Colchonetes no chão, corredores lotados e filas para tomar o café da manhã. Dezenas de camponeses peruanos amanheceram em instalações desconfortáveis após viajarem por mais de 24 horas pelas estradas sinuosas andinas para exigir a renúncia da presidente Dina Boluarte.

Centenas de camponeses de Cusco, Ayacucho, Cajamarca, Puno e Andahuaylas chegaram em ônibus e caminhões mascando folhas de coca, para matar a fome. Alguns estão pela primeira vez em Lima.

“Viemos da província de Chumbivilcas (Cusco) para defender nossos direitos. Viemos fazer ouvir nossa voz. Somos tremendamente esquecidos”, disse à AFP o camponês Edwin Condori, 43, exausto devido à viagem.

Condori e dezenas de outros cusquenhos passaram a primeira noite na capital em colchonetes colocados sobre o chão de cimento de um cômodo de 7 x 8 m, em um espaço cedido por um grupo de esquerda, localizado na praça Bolognesi.

– Para ‘tomar Lima’ –

A Confederação Geral de Trabalhadores do Peru (CGTP) convocou para amanhã uma paralisação nacional e uma mobilização.

“Queremos a renúncia de Dina Boluarte. Não nos sentimos representados por ela”, disse Jesús Gómez, que usava um gorro de lã de ovelha e cachecol. “Viemos de forma organizada para tomar as ruas de Lima, para paralisar a capital, para sermos ouvidos”, enfatizou o engenheiro agrônomo, que cultiva batata, milho e trigo em sua chácara, na cidade de Chumbivilcas.

Os manifestantes vieram com mochilas e pouca roupa para seus protestos. Na manhã de hoje, um grupo de quatro mulheres preparou uma sopa.

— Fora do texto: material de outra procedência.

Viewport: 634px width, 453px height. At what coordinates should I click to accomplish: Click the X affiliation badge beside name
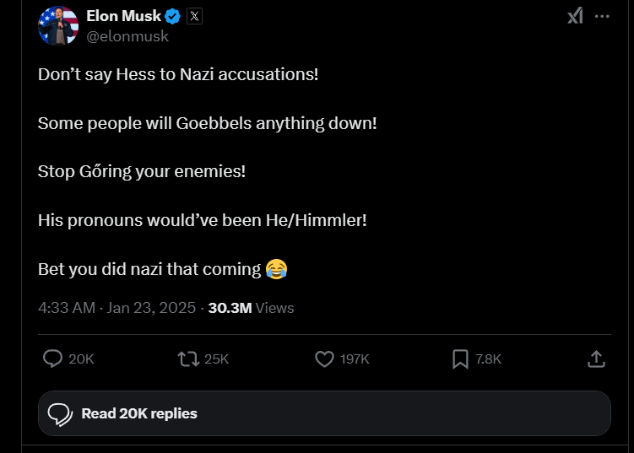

Também chegaram a Lima camponeses plantadores de coca do vale do VRAEM, que fizeram fila para tomar a sopa no café da manhã. As três refeições do dia são preparadas com alimentos doados.

Após o desjejum, cada pessoa tem que lavar seus utensílios em uma pia rústica. A entrada nas instalações modestas é feita mediante apresentação de documento de identidade.

“Não temos uma boa educação, não temos boa saúde. Somos muito esquecidos pelo governo”, manifestou a plantadora de coca Nélida Aguirre, 30, descartando que os camponeses que viajaram para a capital peruana sejam pagos pelo narcotráfico em suas manifestações, como afirma o governo.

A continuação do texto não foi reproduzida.